I had a fun time building this one, it would have launched as an app that would generate a like Incident simulator for production incidents, perhaps showing database issues that a team would need to coordinate and debug via it, then recap how they handled incidents post-mortem and whatnot. Help break an ice and get the conversation going about how to handle incidents on production-like systems on engineering teams

Nation Simulator Game

Before I got into coding, when I was still on satellite internet, I found a Nation States Game that was a solid 2-3 year period of my high school life. I was curious about recreating that feeling, but it didn't land the same. I guess that's nostalgia for ya. Sometimes it hits, other times it misses.

Reddit Client

I'm still pissed about Reddit killing Apollo and was going to build my own client for it. Design work was good but then I needed to build it.

SpellPing

Haha, I forgot this one existed. I was building something that would run 'spells' on API endpoints and ensure they 'pinged' in the proper expected time. Think endpoints that returned within SLAs and whatnot. Did they include the expected response JSON ids and so forth. This was spurred out of a production incident at a previous job where our API responses stopped sending back expected data.

Status Page App

I was going to build a status page / uptime checker app. Design work was done but none critical work was made on it.

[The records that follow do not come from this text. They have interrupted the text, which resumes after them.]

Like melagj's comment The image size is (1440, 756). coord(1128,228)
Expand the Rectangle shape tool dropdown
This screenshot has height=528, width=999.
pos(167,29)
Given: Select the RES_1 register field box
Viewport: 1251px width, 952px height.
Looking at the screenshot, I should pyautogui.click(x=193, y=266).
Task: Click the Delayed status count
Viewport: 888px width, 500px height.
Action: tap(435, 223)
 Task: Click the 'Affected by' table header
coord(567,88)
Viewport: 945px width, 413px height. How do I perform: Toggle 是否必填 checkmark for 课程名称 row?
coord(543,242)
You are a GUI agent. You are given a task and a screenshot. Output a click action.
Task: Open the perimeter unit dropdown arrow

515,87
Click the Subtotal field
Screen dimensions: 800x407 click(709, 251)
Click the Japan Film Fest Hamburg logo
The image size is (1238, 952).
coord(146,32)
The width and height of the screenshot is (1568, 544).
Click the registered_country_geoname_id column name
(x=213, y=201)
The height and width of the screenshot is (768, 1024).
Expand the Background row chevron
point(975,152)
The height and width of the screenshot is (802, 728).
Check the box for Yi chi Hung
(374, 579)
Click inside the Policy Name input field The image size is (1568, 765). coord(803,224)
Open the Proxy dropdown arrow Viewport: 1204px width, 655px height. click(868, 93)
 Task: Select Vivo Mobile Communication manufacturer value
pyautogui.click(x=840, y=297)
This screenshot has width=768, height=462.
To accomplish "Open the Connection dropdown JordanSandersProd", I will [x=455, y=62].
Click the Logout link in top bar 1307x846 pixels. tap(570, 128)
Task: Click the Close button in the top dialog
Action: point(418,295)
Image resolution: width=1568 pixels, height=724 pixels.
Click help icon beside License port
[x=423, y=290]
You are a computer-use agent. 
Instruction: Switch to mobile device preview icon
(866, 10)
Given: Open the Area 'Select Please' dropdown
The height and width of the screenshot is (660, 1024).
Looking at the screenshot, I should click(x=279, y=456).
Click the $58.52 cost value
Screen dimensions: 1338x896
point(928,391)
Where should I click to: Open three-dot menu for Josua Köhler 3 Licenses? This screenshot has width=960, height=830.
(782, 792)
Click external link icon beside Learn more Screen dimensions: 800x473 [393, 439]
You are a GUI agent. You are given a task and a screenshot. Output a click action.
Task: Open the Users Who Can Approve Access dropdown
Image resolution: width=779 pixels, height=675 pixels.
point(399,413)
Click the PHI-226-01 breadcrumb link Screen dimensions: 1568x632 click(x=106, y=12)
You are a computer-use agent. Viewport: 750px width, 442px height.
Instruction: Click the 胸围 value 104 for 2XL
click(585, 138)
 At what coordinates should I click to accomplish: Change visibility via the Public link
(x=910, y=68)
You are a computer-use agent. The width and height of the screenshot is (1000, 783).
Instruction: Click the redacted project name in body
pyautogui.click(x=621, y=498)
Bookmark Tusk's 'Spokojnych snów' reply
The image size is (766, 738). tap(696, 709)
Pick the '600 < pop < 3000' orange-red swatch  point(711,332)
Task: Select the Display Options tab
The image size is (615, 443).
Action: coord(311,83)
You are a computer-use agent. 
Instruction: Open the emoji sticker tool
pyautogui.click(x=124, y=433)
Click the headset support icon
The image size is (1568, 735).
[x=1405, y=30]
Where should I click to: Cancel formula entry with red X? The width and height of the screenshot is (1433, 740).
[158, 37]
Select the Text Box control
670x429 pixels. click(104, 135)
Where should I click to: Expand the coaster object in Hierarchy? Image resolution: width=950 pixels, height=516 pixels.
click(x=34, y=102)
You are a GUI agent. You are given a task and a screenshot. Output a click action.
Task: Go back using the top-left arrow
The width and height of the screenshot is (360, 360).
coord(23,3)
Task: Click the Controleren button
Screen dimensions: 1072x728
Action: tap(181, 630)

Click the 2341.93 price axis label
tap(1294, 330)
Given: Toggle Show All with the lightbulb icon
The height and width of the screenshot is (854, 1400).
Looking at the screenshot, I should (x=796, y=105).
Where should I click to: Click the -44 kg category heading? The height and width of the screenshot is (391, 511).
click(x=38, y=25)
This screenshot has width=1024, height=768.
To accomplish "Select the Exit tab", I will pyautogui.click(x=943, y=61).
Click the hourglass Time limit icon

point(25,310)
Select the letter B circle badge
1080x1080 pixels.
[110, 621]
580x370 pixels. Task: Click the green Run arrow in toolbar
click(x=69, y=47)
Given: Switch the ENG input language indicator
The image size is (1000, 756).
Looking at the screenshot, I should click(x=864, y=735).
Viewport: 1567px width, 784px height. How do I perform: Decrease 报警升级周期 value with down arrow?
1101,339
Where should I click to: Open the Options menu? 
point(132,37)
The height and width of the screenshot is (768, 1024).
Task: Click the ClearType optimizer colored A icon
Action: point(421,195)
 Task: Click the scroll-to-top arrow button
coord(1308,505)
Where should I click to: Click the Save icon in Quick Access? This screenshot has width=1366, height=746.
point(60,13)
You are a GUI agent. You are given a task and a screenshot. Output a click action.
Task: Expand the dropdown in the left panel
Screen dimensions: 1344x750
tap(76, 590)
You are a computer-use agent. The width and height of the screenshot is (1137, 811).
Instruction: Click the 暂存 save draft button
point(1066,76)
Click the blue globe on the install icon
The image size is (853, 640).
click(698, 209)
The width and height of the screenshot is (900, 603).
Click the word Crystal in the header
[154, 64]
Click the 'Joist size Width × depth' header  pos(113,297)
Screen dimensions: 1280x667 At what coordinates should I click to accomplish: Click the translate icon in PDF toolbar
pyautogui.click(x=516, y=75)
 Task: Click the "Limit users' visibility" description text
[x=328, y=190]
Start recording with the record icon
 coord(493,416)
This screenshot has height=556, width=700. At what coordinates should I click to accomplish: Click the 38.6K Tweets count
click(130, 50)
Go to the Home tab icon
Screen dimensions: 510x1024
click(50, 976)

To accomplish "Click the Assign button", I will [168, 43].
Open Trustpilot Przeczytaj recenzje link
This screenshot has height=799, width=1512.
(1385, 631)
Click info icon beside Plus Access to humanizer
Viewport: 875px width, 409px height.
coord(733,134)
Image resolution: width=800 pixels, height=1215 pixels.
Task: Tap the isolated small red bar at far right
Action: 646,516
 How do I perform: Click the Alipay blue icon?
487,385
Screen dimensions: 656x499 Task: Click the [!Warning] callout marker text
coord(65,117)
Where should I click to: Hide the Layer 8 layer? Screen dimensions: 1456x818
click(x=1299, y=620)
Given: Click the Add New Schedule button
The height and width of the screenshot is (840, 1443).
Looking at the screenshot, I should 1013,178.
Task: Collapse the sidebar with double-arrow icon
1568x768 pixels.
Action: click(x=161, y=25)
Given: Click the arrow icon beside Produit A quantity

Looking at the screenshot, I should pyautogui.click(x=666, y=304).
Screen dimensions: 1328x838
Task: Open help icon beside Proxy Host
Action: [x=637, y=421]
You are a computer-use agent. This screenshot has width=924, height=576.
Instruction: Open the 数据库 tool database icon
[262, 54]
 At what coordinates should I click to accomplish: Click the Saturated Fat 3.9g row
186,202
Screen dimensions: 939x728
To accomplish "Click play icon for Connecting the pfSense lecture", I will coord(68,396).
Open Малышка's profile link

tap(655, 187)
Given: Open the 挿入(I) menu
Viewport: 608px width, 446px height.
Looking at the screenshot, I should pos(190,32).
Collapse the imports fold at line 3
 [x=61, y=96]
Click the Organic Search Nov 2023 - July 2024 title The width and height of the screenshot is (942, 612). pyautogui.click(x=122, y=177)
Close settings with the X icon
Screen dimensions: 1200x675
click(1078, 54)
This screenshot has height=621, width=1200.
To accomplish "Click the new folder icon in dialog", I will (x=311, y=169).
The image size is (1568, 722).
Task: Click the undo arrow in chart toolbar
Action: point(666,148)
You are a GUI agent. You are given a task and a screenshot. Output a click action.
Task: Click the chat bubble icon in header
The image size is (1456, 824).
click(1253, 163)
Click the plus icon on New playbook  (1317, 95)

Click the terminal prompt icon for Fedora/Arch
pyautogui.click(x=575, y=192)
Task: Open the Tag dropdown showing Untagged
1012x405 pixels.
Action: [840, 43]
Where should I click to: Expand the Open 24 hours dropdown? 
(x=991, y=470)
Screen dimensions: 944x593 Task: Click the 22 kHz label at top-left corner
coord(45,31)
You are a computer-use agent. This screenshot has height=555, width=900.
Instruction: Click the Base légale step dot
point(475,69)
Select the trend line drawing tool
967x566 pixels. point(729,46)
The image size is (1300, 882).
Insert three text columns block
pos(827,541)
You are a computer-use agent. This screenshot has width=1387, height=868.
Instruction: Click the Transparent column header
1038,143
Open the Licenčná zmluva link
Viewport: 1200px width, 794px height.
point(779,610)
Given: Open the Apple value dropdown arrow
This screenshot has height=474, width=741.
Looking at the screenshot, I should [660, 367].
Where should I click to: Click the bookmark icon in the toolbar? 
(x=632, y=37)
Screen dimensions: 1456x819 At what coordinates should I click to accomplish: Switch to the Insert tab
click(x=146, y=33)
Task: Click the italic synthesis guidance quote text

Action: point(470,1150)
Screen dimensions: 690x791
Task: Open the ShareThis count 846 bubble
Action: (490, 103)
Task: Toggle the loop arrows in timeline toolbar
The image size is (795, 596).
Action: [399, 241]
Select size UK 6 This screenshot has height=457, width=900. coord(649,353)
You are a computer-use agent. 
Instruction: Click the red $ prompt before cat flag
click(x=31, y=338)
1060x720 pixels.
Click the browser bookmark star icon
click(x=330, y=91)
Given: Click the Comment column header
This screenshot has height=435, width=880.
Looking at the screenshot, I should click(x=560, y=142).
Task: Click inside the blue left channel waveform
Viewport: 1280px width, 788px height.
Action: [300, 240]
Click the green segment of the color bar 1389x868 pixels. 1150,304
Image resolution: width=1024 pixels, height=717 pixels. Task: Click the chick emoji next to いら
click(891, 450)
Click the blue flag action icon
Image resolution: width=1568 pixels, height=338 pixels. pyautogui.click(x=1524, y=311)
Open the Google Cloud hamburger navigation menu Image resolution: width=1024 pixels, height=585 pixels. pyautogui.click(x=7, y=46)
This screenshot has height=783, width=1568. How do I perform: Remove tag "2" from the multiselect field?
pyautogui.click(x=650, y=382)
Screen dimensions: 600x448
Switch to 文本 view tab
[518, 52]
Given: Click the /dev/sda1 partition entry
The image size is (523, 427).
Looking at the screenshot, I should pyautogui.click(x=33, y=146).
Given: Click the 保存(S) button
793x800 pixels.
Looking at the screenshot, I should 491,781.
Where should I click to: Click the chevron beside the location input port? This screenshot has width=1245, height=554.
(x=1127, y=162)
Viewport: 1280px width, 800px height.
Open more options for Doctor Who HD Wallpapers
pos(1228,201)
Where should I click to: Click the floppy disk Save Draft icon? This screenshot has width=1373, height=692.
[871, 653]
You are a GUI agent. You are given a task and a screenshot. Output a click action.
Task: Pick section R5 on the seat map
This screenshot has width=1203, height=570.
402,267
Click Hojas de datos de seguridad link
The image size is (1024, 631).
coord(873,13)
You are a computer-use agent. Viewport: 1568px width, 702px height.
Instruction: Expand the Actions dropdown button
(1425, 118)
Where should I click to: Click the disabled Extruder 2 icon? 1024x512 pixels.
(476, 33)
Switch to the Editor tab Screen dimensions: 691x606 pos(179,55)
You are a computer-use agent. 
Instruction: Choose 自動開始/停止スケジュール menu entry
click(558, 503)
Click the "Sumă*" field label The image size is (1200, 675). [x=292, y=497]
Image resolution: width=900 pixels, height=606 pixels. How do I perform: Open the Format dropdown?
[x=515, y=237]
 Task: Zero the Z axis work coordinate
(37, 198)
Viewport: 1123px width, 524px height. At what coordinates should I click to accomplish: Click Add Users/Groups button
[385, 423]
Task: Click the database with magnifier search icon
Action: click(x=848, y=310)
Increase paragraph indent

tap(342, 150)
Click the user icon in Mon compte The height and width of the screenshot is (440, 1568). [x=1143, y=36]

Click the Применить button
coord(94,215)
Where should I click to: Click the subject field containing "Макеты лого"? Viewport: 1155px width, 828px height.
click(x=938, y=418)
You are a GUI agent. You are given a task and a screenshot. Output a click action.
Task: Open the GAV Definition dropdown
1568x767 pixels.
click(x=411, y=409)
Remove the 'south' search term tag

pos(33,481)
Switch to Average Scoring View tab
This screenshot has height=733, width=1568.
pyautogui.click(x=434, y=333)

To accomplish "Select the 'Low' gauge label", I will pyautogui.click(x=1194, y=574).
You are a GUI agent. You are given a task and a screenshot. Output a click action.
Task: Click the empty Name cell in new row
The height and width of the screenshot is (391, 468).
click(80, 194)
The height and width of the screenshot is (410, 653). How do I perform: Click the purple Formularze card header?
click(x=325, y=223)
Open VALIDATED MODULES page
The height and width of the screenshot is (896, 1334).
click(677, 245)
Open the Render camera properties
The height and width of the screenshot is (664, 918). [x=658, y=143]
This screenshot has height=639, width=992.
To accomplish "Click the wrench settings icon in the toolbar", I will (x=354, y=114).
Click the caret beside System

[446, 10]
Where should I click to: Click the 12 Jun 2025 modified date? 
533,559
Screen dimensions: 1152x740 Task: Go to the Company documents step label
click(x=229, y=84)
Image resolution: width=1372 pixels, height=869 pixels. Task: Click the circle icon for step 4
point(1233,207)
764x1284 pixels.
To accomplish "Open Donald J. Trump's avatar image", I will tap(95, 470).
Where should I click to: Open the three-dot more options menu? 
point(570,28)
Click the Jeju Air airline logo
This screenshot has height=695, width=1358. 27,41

The graveyard taught me a lot

I learned a lot from each of these failed endeavors. Most never made it to a production deployment, heck most never made it into a git repo. The ones that did make it to a production deployment but haven't gone anywhere since are a story for another day.

Experimentation and Prototyping still can teach you a lot in this day and age of AI.

I see a lot of valid criticism against LLMs that people are saying it hasn't helped large companies ship better software faster, and I think that's fair. But it can teach you a lot about mental model shifting and how to work with it better when you do experimentation and prototyping like I have done.

My day job work with LLMs has gone significantly better because of my prototyping and experimentation outside of work than had I not done it. I know how to ask for things that get better results. This leads me to shipping better software faster at work because of it.

Anyway, don't be afraid to prototype and experiment, chase your excitement when you can. Embrace the chaos inside of you.